*** GIVEN RECORDS Section Begins ***
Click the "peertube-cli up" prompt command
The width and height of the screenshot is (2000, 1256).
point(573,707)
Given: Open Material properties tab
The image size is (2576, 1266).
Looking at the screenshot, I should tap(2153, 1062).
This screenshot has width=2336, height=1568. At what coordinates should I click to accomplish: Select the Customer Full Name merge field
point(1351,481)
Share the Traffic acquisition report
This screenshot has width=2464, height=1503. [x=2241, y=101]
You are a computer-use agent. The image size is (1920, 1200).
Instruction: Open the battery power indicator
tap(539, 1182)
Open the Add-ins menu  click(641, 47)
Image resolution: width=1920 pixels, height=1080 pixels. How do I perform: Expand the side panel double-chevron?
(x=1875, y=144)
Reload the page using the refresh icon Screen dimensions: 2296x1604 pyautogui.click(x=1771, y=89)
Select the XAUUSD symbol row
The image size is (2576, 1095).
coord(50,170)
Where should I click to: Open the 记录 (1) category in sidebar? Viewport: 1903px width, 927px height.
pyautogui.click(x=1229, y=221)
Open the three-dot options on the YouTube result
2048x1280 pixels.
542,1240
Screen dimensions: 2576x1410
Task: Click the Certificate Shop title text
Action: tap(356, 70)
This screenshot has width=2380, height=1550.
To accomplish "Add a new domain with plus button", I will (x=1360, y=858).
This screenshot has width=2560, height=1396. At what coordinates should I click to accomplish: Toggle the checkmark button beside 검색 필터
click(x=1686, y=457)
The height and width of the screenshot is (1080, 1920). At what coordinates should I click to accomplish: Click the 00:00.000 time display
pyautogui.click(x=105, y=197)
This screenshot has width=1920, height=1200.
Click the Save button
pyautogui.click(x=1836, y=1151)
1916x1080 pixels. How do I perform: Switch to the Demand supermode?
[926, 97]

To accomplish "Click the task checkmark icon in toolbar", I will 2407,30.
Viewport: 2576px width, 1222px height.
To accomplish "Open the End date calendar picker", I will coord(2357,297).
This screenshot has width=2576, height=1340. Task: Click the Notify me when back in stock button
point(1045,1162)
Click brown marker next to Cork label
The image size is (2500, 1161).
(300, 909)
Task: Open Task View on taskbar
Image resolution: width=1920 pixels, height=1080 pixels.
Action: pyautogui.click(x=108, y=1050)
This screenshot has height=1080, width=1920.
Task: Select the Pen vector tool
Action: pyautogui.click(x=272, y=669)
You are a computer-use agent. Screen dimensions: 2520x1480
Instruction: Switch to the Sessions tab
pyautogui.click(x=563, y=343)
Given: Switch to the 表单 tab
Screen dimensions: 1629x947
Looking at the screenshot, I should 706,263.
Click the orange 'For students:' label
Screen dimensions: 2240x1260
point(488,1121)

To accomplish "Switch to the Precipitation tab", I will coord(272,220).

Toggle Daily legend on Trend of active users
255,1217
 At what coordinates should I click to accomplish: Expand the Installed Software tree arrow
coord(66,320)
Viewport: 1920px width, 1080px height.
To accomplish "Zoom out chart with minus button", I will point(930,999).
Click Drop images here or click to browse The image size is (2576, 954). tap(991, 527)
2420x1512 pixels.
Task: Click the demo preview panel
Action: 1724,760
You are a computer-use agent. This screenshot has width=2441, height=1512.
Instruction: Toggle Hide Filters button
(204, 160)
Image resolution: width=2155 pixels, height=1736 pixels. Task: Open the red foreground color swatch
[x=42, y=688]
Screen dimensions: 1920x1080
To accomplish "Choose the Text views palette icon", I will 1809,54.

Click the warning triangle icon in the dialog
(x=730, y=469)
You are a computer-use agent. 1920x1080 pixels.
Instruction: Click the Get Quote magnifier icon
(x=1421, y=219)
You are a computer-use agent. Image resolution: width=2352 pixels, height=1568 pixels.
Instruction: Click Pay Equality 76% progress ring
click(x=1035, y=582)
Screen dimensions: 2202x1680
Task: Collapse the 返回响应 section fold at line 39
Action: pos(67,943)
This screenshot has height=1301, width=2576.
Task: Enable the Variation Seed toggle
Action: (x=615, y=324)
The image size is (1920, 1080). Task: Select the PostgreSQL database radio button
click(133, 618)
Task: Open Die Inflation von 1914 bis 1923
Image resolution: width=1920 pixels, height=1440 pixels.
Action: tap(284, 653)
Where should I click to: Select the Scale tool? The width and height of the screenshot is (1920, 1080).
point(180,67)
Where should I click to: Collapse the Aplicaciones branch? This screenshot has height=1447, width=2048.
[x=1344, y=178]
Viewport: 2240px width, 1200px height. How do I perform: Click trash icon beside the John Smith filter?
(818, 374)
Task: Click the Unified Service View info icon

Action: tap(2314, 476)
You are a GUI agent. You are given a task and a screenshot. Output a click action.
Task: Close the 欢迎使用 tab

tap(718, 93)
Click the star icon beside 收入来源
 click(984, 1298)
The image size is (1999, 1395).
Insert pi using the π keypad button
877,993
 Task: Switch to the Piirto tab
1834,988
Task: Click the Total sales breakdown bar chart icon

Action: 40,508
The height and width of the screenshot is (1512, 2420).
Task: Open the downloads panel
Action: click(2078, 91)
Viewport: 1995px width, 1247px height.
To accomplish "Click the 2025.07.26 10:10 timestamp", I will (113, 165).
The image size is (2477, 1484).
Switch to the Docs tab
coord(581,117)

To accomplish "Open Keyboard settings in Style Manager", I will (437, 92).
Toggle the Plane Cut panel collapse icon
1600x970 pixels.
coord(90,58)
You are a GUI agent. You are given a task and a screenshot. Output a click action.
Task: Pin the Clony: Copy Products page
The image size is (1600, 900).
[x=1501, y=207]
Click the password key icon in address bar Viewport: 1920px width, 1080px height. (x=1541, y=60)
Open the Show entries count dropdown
*** GIVEN RECORDS Section Ends ***
Each entry above should be restated exactly as supplied.

- [YOUR SOLUTION]
Click the "peertube-cli up" prompt command
The width and height of the screenshot is (2000, 1256).
point(573,707)
Given: Open Material properties tab
The image size is (2576, 1266).
Looking at the screenshot, I should tap(2153, 1062).
This screenshot has width=2336, height=1568. At what coordinates should I click to accomplish: Select the Customer Full Name merge field
point(1351,481)
Share the Traffic acquisition report
This screenshot has width=2464, height=1503. [x=2241, y=101]
You are a computer-use agent. The image size is (1920, 1200).
Instruction: Open the battery power indicator
tap(539, 1182)
Open the Add-ins menu  click(641, 47)
Image resolution: width=1920 pixels, height=1080 pixels. How do I perform: Expand the side panel double-chevron?
(x=1875, y=144)
Reload the page using the refresh icon Screen dimensions: 2296x1604 pyautogui.click(x=1771, y=89)
Select the XAUUSD symbol row
The image size is (2576, 1095).
coord(50,170)
Where should I click to: Open the 记录 (1) category in sidebar? Viewport: 1903px width, 927px height.
pyautogui.click(x=1229, y=221)
Open the three-dot options on the YouTube result
2048x1280 pixels.
542,1240
Screen dimensions: 2576x1410
Task: Click the Certificate Shop title text
Action: tap(356, 70)
This screenshot has width=2380, height=1550.
To accomplish "Add a new domain with plus button", I will (x=1360, y=858).
This screenshot has width=2560, height=1396. At what coordinates should I click to accomplish: Toggle the checkmark button beside 검색 필터
click(x=1686, y=457)
The height and width of the screenshot is (1080, 1920). At what coordinates should I click to accomplish: Click the 00:00.000 time display
pyautogui.click(x=105, y=197)
This screenshot has width=1920, height=1200.
Click the Save button
pyautogui.click(x=1836, y=1151)
1916x1080 pixels. How do I perform: Switch to the Demand supermode?
[926, 97]

To accomplish "Click the task checkmark icon in toolbar", I will 2407,30.
Viewport: 2576px width, 1222px height.
To accomplish "Open the End date calendar picker", I will coord(2357,297).
This screenshot has width=2576, height=1340. Task: Click the Notify me when back in stock button
point(1045,1162)
Click brown marker next to Cork label
The image size is (2500, 1161).
(300, 909)
Task: Open Task View on taskbar
Image resolution: width=1920 pixels, height=1080 pixels.
Action: pyautogui.click(x=108, y=1050)
This screenshot has height=1080, width=1920.
Task: Select the Pen vector tool
Action: pyautogui.click(x=272, y=669)
You are a computer-use agent. Screen dimensions: 2520x1480
Instruction: Switch to the Sessions tab
pyautogui.click(x=563, y=343)
Given: Switch to the 表单 tab
Screen dimensions: 1629x947
Looking at the screenshot, I should 706,263.
Click the orange 'For students:' label
Screen dimensions: 2240x1260
point(488,1121)

To accomplish "Switch to the Precipitation tab", I will coord(272,220).

Toggle Daily legend on Trend of active users
255,1217
 At what coordinates should I click to accomplish: Expand the Installed Software tree arrow
coord(66,320)
Viewport: 1920px width, 1080px height.
To accomplish "Zoom out chart with minus button", I will point(930,999).
Click Drop images here or click to browse The image size is (2576, 954). tap(991, 527)
2420x1512 pixels.
Task: Click the demo preview panel
Action: 1724,760
You are a computer-use agent. This screenshot has width=2441, height=1512.
Instruction: Toggle Hide Filters button
(204, 160)
Image resolution: width=2155 pixels, height=1736 pixels. Task: Open the red foreground color swatch
[x=42, y=688]
Screen dimensions: 1920x1080
To accomplish "Choose the Text views palette icon", I will 1809,54.

Click the warning triangle icon in the dialog
(x=730, y=469)
You are a computer-use agent. 1920x1080 pixels.
Instruction: Click the Get Quote magnifier icon
(x=1421, y=219)
You are a computer-use agent. Image resolution: width=2352 pixels, height=1568 pixels.
Instruction: Click Pay Equality 76% progress ring
click(x=1035, y=582)
Screen dimensions: 2202x1680
Task: Collapse the 返回响应 section fold at line 39
Action: pos(67,943)
This screenshot has height=1301, width=2576.
Task: Enable the Variation Seed toggle
Action: (x=615, y=324)
The image size is (1920, 1080). Task: Select the PostgreSQL database radio button
click(133, 618)
Task: Open Die Inflation von 1914 bis 1923
Image resolution: width=1920 pixels, height=1440 pixels.
Action: tap(284, 653)
Where should I click to: Select the Scale tool? The width and height of the screenshot is (1920, 1080).
point(180,67)
Where should I click to: Collapse the Aplicaciones branch? This screenshot has height=1447, width=2048.
[x=1344, y=178]
Viewport: 2240px width, 1200px height. How do I perform: Click trash icon beside the John Smith filter?
(818, 374)
Task: Click the Unified Service View info icon

Action: tap(2314, 476)
You are a GUI agent. You are given a task and a screenshot. Output a click action.
Task: Close the 欢迎使用 tab

tap(718, 93)
Click the star icon beside 收入来源
 click(984, 1298)
The image size is (1999, 1395).
Insert pi using the π keypad button
877,993
 Task: Switch to the Piirto tab
1834,988
Task: Click the Total sales breakdown bar chart icon

Action: 40,508
The height and width of the screenshot is (1512, 2420).
Task: Open the downloads panel
Action: click(2078, 91)
Viewport: 1995px width, 1247px height.
To accomplish "Click the 2025.07.26 10:10 timestamp", I will (113, 165).
The image size is (2477, 1484).
Switch to the Docs tab
coord(581,117)

To accomplish "Open Keyboard settings in Style Manager", I will (437, 92).
Toggle the Plane Cut panel collapse icon
1600x970 pixels.
coord(90,58)
You are a GUI agent. You are given a task and a screenshot. Output a click action.
Task: Pin the Clony: Copy Products page
The image size is (1600, 900).
[x=1501, y=207]
Click the password key icon in address bar Viewport: 1920px width, 1080px height. (x=1541, y=60)
Open the Show entries count dropdown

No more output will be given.